Now, Darcs has always had a history of maintaining backwards
compatibility for a lot of thing, but IMO in 2017 we should not care
anymore about correctly reading the timezone of patches created in
2002/2003 (of which most probably the only surviving exemplars live in
Darcs's own repository!).

By this I mean we should just remove the related code and docs and not
even try replacing it.

I agree about DateTester, it should rather be replaced by unit tests or
shell tests.
msg19769 (view) Author: bf Date: 2017-10-19.18:06:20
gh: I have been reading about issue220. I must say I find it scary. What
happens there is that we read the wrong (non-existing) patch file
because of a difference in how dates are parsed. Apparently the date of
the patch is (was?) used to generate part of the patch file name. Are
you sure that throwing away the OldDate module will not re-introduce
issue220 or similar problems? It doesn't look like we have a regression
test for issue220, perhaps we should add one just to be sure?
msg19770 (view) Author: bf Date: 2017-10-19.18:46:56
Hm, it looks like darcs used a different format for the file names back
then. Current repos do not have this date string prepended to the hash.
Is this the old (non-hashed) repo format? If so, it may be sufficient to
check that we can still read (clone) old style repos and write them in
the hashed format without loosing any vital information. (And I agree
that the exact hour of the date is not vital.)
msg19771 (view) Author: gh Date: 2017-10-19.19:05:25
Indeed issue220 happens only in old-fashioned repos, since inside of
them, patch and inventories filenames contain the date of the patch
(these filenames are generated by Darcs.Patch.Info.makeFilename).

The test convert-darcs2.sh converts OF repositories to hashed and
compares bundles created by both versions of the repositories, so in
particular patch metadata (with the date) is comparted; this test pass
with the last patch I attached.

A concrete case in which issue220 would bite someone would be an OF
repository created by a Darcs version from 2003 (or 2002). The only case
close to this that we know of, is Darcs' repository itself. But it has
already been converted to the hashed format a few years ago.

### LISTED ENTRIES
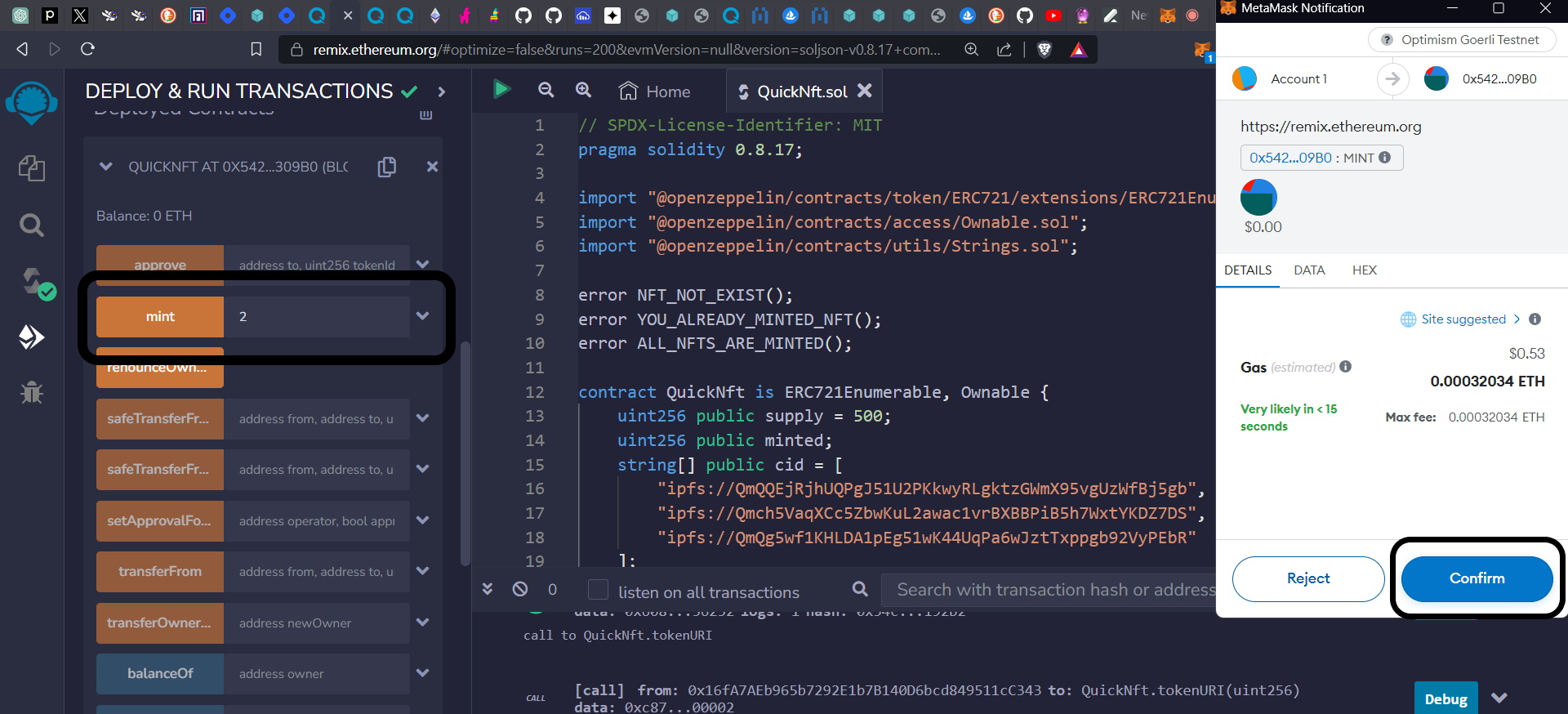The width and height of the screenshot is (1568, 714).
Task: Open the Debugger bug sidebar icon
Action: pos(31,393)
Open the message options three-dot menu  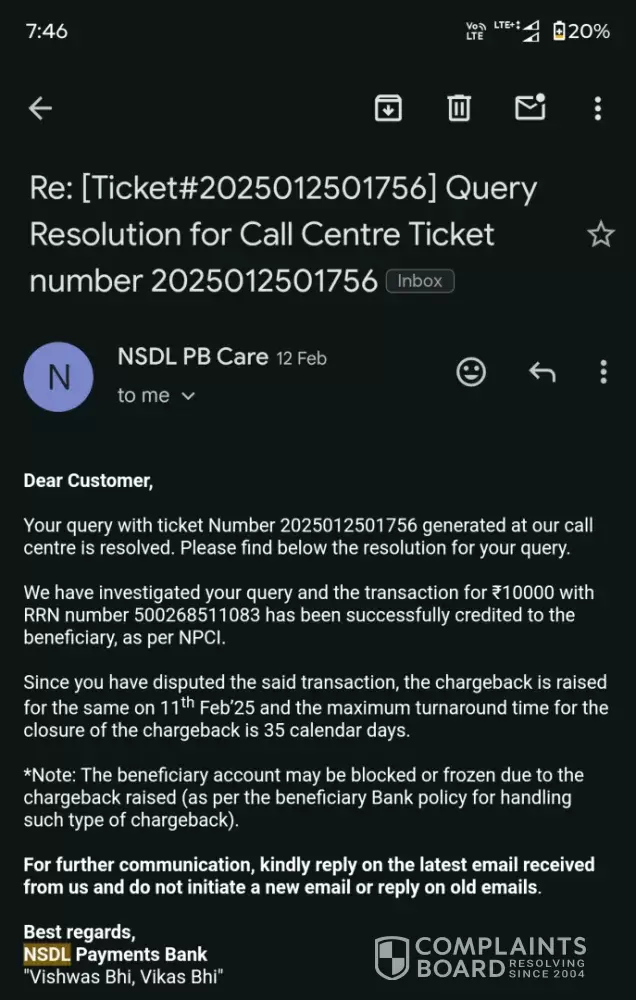click(x=603, y=372)
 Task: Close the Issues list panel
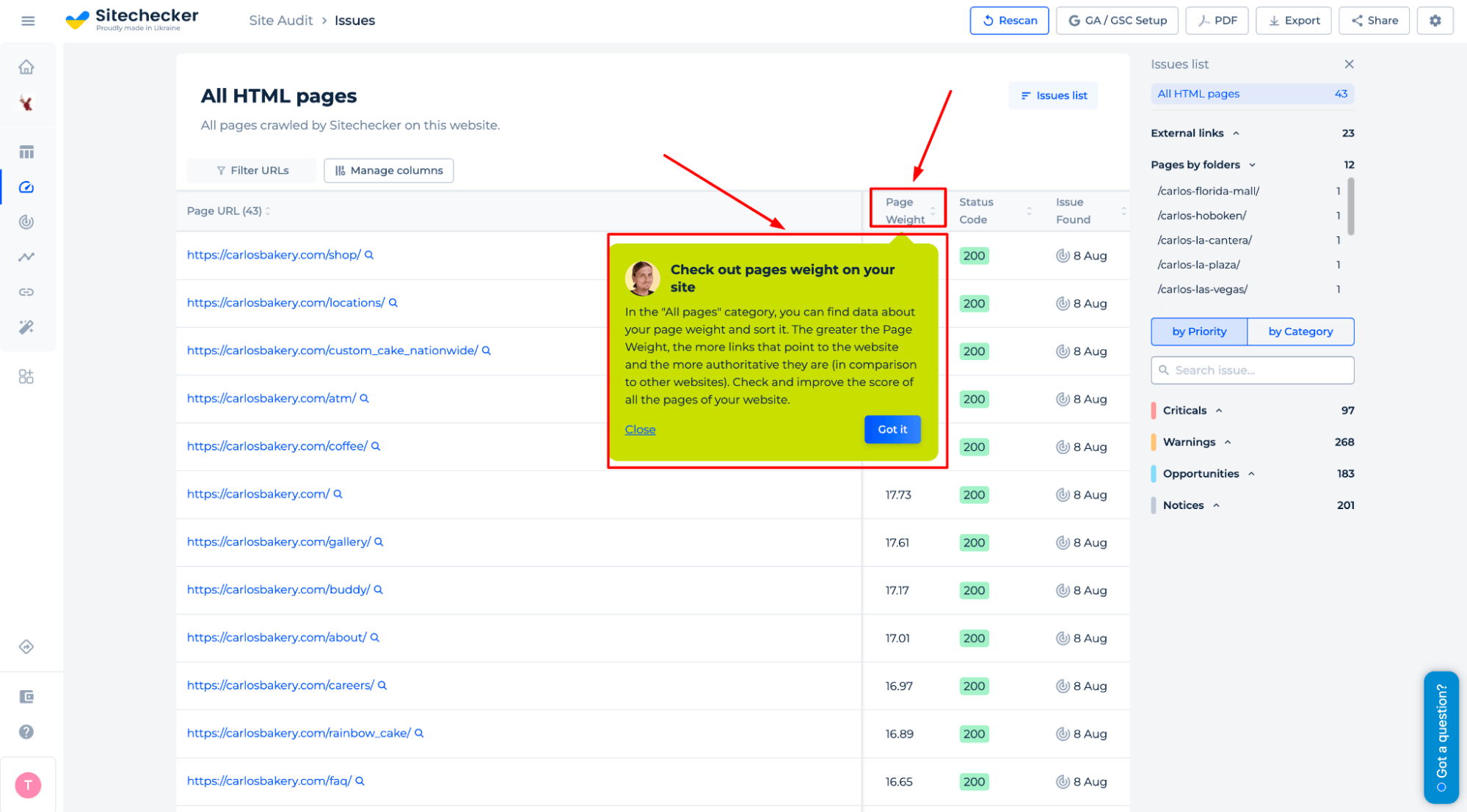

### WRITTEN TASK 1
Quote the Darcs discussion word for word, starting at "msg19771 (view) Author: gh" and ending at "patch I attached.".
### WRITTEN TASK 2
Extend the Darcs discussion about old patch dates, picking up right after its last sentence.
The listing has no connection to the Darcs discussion.

### ANSWER 1
msg19771 (view) Author: gh Date: 2017-10-19.19:05:25
Indeed issue220 happens only in old-fashioned repos, since inside of
them, patch and inventories filenames contain the date of the patch
(these filenames are generated by Darcs.Patch.Info.makeFilename).

The test convert-darcs2.sh converts OF repositories to hashed and
compares bundles created by both versions of the repositories, so in
particular patch metadata (with the date) is comparted; this test pass
with the last patch I attached.

### ANSWER 2
msg19772 (view) Author: bf Date: 2017-10-20.08:59:40
Right. So suppose someone digs out an old repo, some work she abandoned
at some time before 2003. Things like that do happen from time to time,
and we have no idea how many of those old repos might exist. Can we
guarantee that we are able to convert it to hashed format, so the
history is not lost? Suppose this happens to someone who moved away from
darcs, reluctantly, because back then darcs couldn't handle things like
unicode or froze up due to nested conflicts. And now wants to give darcs
another try and discovers that it crashes when it tries to read the old
repo. Will such a person come back to re-discover a much improved darcs?

I am all for breaking compatibility with ancient formats but only if
there is a clear and reliable upgrade path.
msg19773 (view) Author: gh Date: 2017-10-20.14:05:51
No, we cannot guarantee anything for 2003 repos.

I *think* the patches can be parsed anyway but the timezone would be
off. As far as I care for older Darcs repos formats support in the
current Darcs, this is enough.

(I think it would not be difficult for such an archaeologist coder to
write their own converter for their 2003 repos, after all patches format
are just gz compressed plain text.)
msg19774 (view) Author: gh Date: 2017-10-20.14:24:22
Also, any programmer in their right mind would suspect that a piece of
software would have some format support changes in the span of 14 years :)

In this particular case it seems to me worth it making Darcs' code a
little less WTF-ish.
msg19775 (view) Author: bf Date: 2017-10-21.14:52:25
After digging a bit and comparing the OldDate with IsoDate I came to the
following conclusions.

OldDate exports two functions:

(1) showIsoDateTime: This is exactly the same in both versions. So we
can simply replace the one from OldDate with the one from IsoDate.

(2) readUTCDate: This one is different from the one in IsoDate. It can
be re-implemented inside the IsoDate module as:

-- | Similar to 'readUTCDate', except we /ignore/ timezone info
-- in the input string. This is incorrect and ugly. The only reason
-- it still exists is so we can generate file names for old-fashioned
-- repositories in the same way that old darcs versions expected them.
-- You should not use this function except for the above stated purpose.
readUTCDateOldFashioned :: String -> CalendarTime
readUTCDateOldFashioned d = 
             case parseDate 0 d of
             Left e -> error $ "bad date: "++d++" - "++show e
             Right ct -> (unsafeToCalendarTime ct) { ctTZ = 0 }

I propose we add this function to IsoDate and use it (only) in the
D.P.Info.makeFilename so as not to break reading old repos from before
2003-11. After this change OldDate is obsolete and can be removed.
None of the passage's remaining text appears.